Required work>
Locate each line in the records containing "computer". Copy it.

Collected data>
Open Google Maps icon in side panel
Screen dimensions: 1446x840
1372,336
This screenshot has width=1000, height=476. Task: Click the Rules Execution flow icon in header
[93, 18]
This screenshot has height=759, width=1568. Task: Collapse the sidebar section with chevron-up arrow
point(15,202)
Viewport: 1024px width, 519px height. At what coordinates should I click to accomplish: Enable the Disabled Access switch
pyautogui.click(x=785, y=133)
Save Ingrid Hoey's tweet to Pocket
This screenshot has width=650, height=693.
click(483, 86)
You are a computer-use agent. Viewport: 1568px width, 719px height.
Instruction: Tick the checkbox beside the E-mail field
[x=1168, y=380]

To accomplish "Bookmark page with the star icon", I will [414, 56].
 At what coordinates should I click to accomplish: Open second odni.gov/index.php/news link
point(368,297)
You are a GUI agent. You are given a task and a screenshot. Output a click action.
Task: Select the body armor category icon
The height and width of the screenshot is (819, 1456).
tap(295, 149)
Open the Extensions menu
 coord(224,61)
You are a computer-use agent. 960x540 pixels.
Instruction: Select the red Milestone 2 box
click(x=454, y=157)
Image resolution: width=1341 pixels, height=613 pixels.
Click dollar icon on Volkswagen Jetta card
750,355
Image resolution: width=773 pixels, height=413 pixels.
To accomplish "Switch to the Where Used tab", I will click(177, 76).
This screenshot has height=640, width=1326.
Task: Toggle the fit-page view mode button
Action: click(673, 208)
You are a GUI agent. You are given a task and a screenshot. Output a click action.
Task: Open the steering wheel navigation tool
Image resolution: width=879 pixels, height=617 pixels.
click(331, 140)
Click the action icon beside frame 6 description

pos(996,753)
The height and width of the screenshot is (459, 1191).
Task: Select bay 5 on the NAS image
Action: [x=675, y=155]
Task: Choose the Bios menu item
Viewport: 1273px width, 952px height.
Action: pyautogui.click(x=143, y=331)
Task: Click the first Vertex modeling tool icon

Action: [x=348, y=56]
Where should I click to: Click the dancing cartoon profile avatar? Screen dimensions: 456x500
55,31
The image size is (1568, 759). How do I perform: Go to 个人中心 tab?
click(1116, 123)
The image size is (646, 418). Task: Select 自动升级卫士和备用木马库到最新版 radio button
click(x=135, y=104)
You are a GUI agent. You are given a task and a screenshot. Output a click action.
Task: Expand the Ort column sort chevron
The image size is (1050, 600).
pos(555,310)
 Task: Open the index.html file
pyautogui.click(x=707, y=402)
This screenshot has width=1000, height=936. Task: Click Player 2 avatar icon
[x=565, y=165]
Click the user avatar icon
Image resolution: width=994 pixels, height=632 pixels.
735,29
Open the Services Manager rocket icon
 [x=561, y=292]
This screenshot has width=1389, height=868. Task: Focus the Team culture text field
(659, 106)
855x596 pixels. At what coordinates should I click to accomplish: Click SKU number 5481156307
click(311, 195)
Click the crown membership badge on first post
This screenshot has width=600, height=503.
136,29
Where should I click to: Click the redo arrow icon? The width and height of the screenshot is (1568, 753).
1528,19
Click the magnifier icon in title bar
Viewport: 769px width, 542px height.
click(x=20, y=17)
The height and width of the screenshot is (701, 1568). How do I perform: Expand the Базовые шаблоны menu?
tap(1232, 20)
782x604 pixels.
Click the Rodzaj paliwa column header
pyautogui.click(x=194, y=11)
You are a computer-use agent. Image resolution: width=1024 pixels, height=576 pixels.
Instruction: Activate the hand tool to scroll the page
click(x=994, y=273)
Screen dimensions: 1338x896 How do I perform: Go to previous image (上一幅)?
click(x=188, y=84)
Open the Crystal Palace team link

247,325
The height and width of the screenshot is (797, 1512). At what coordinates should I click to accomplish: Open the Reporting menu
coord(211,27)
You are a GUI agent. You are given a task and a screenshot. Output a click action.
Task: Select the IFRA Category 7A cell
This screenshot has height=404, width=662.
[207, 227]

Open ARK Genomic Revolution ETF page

Output for this task>
You are a computer-use agent. Viewport: 1568px width, 719px height.
You are a computer-use agent. 960x540 pixels.
You are a computer-use agent. Image resolution: width=1024 pixels, height=576 pixels.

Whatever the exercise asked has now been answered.